This is actually the United States.
The political
apparatus is the Electoral College, an 18th-century
relic that determines which one of two men will govern
over 250 million Americans, regardless of who they
chose to be their leader.
Last Tuesday's
election and the aftermath clearly show why this apparatus
should be abolished.
The Electoral
College is made up of 538 electors who pledge to vote
for their party's candidate should he get the most
votes in the state. The total number of Representatives
and Senators in the state determines electoral votes.
The District of Columbia has three electoral votes.
The ballot
debacle in Florida illustrates the problem of the
Electoral College. Vice President Al Gore and Texas
Gov. George Bush are fighting over 25 winner-take-all
electoral votes. Whoever has the most votes in Florida
will have enough votes to go to the White House. Bush
could have the most votes in Florida and win the presidency,
but he would still have fewer votes nationally than
Gore. This allows the Electoral College to make a
shortcut around the will of the people.
Another
way a presidential candidate can use the Electoral
College to override the popular vote is by winning
just 11 states: California, New York, Texas, Florida,
Pennsylvania, Illinois, Ohio, Michigan, New Jersey,
North Carolina and Virginia. Imagine if a president
carried the popular vote of 39 states and still lost
the vote.
This type
of mischief should not be possible in modern America.

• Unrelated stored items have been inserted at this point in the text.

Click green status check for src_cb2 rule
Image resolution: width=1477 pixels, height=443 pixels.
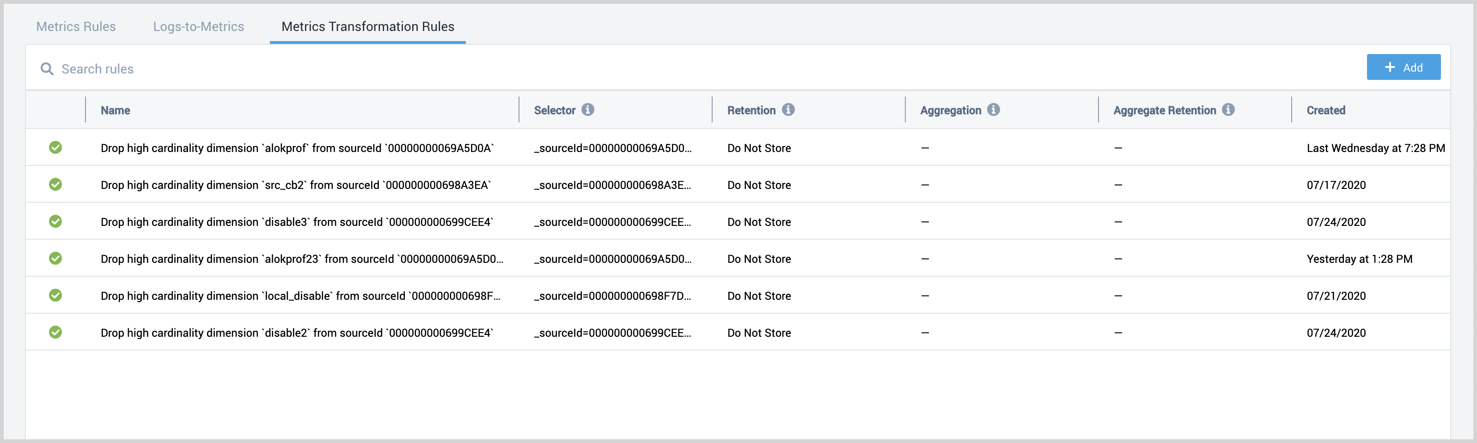click(x=56, y=185)
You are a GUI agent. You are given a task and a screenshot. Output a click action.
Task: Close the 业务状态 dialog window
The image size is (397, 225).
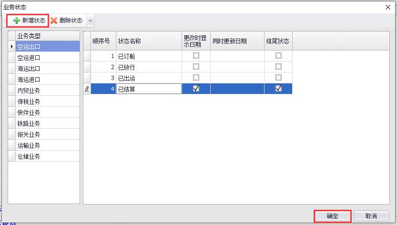click(x=388, y=7)
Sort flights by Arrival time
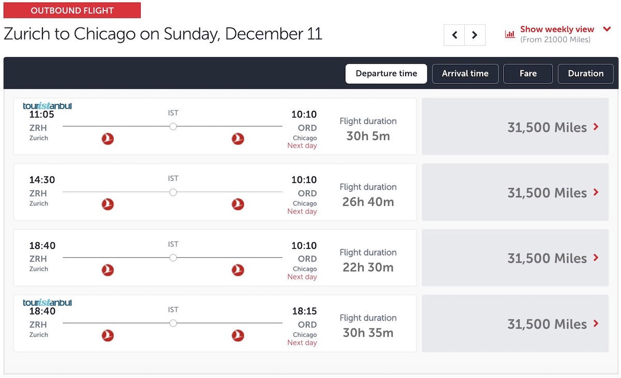This screenshot has width=621, height=378. (x=465, y=74)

Back in the nation's infancy, most of the country
was undeveloped, transportation and communication
lines were poor and voting was limited to white males
who owned property.
Our Founding
Fathers believed an elite above the elite was needed
to choose a president.
Another
good reason to abolish the Electoral College has to
do with fairness. The Founding Fathers designed the
Electoral College to be unfair. The Framers wanted
the United States to be a federal aristocracy, which
is why democracy only applied to white male property
owners.
The Electoral
College was created to perpetuate this system and
not allow any mischief-makers like third parties to
meddle with an elitist paradise.
The United
States has matured in 200 years, much to the gentry's
chagrin. With a few exceptions, any American citizen
over 18 years old can vote. Also, transportation and
communications systems are so sophisticated that anybody
around the world, not just the United States, can
get an abundance of information about presidential
candidates.
The main
argument of Electoral College proponents say the current
system is fair to smaller states, so their votes won't
be overwhelmed by New York or California. Supporters
say, "what about the states?"
What about
the states?
After all,
a president represents people, not 50 arbitrarily
defined political boundaries. Under a one-person,
one-vote direct democracy, where a liberal, conservative
or any other political orientation happens to reside
would not matter.
A vote
in California would truly be equal to a vote in Wyoming,
rather than 54 important electoral votes versus 3
inconsequential votes. The theoretical advantage the
Electoral College gives small states still favors
large states.
The only
way small states, large states and most importantly,
the people who have to live by the laws of the land,
truly would have fair representation if a direct democratic
vote replaces the Electoral College.
Not only
would the chaos of last Tuesday's election disappear,
but for a nation that cherishes individual rights
and fair representation, direct democracy is the American
Way.
Chris
Ledermuller is a print journalism major and a Daily
Forty-Niner staff writer.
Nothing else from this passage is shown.